Statistics clearly shows that the greater percentage of raging fires can be very easily arrested in the early stages in which they smolder, making fire detection and alarm systems a very convenient and effective means of early detection of fires and the raising of alerts to them. However several homes, business offices, hotels, clubs, restaurants, cinema theatres and even hospitals to mention just a few places we all find ourselves in at some point or the other, still put human lives and property worth millions of Naira at risk, by not having functional fire detection and alarm systems.
Most people complain about the government’s lack of value for human life and property in Nigeria, but while the government has a responsibility to provide well-trained fire service personnel to respond to fires, it is not the government’s responsibility to fit our homes with early detection and warning systems for such fires. We are responsibility for our own safety. We should take this very seriously because of its value to our overall well-being.
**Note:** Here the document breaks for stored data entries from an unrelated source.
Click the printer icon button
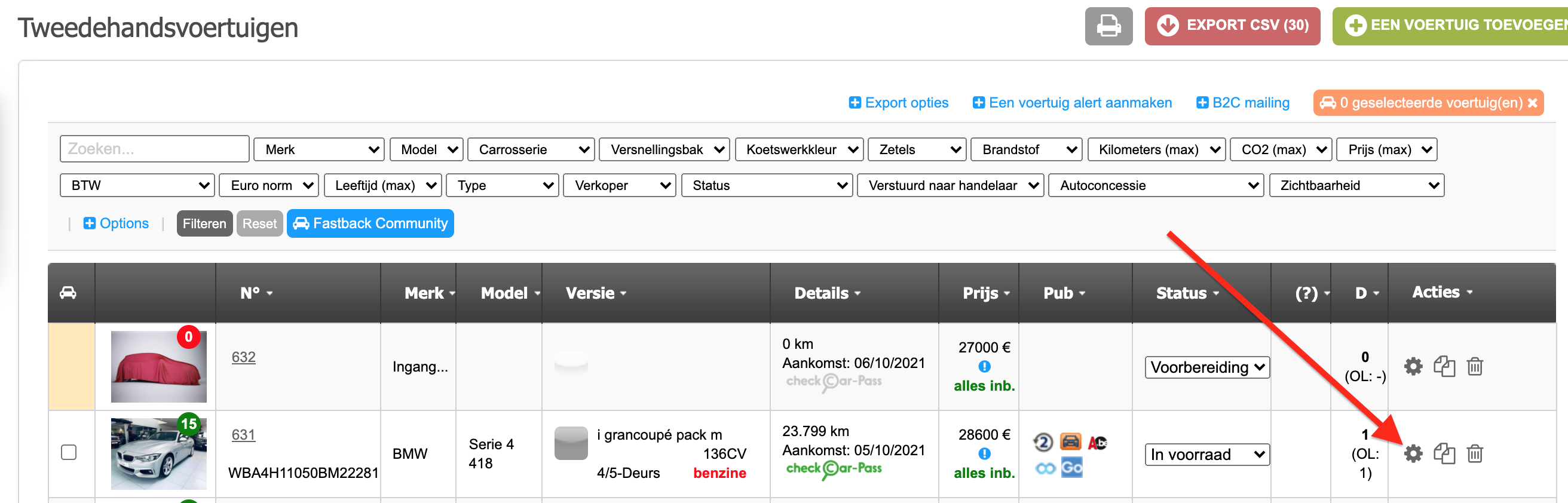pyautogui.click(x=1108, y=26)
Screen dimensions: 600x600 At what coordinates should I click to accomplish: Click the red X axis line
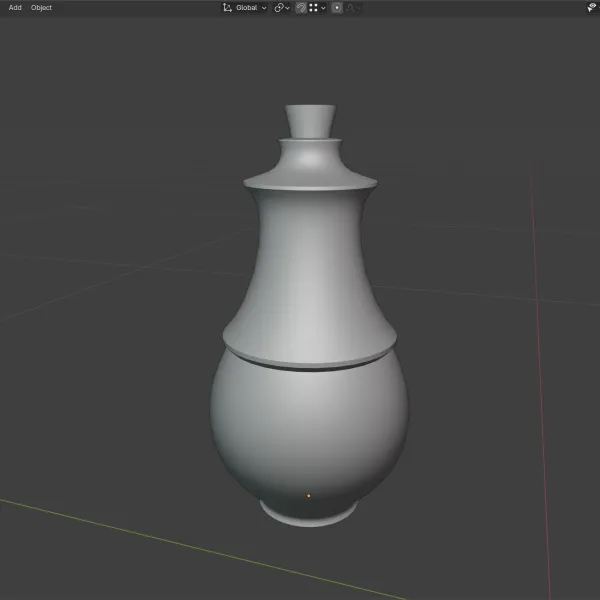540,383
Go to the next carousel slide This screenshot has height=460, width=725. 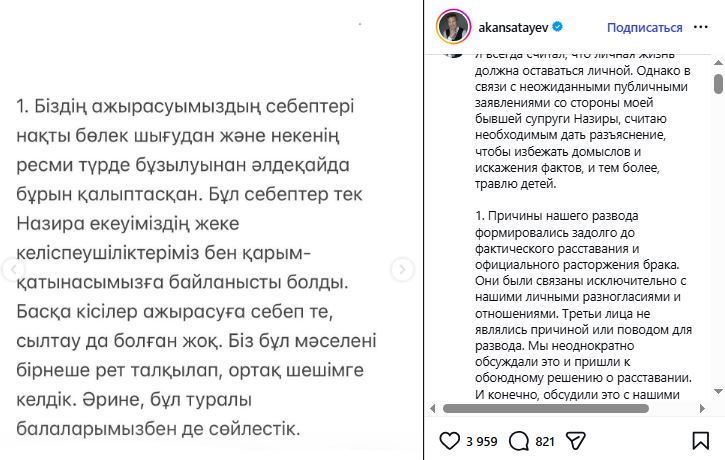tap(401, 269)
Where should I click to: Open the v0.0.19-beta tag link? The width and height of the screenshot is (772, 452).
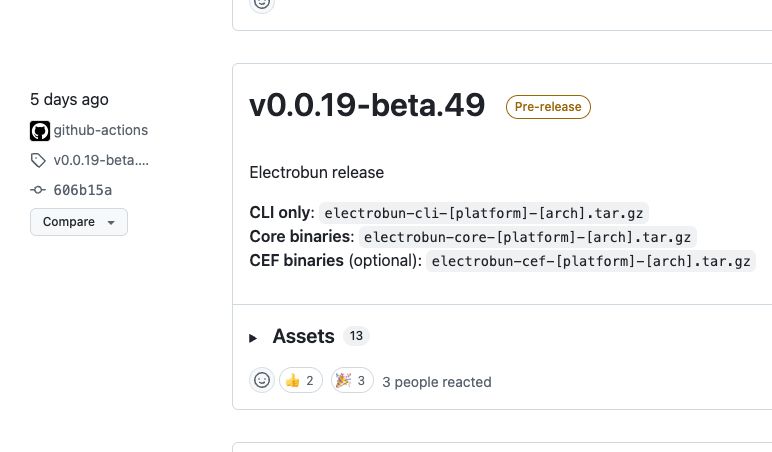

The government, as we are well aware in many cases, may fail in living up to its own obligations; but the painful truth in such instances is that it is us, and not the government, who live with the very severe consequences of a fire outbreak that goes out of hand either in our homes or business offices.
Mr. & Mrs. S. to the best of my knowledge never fully recovered from their residential fire outbreak experience. Over the years, I saw them grow more hostile towards each other as they struggled to make ends meet financially, and I saw the very painful effect that single night’s event and its fallout had on their kids, especially the one closest to my age. A full grown & married adult himself now, I visited him in his Magodo home a few months ago and noticed the glaring absence of any sort of fire detection, alarm or extinguishing systems in his home and had to painfully point out to him that just like his parents he was proverbially “playing with fire”. I hope my message got through to him as I hope it does to you too!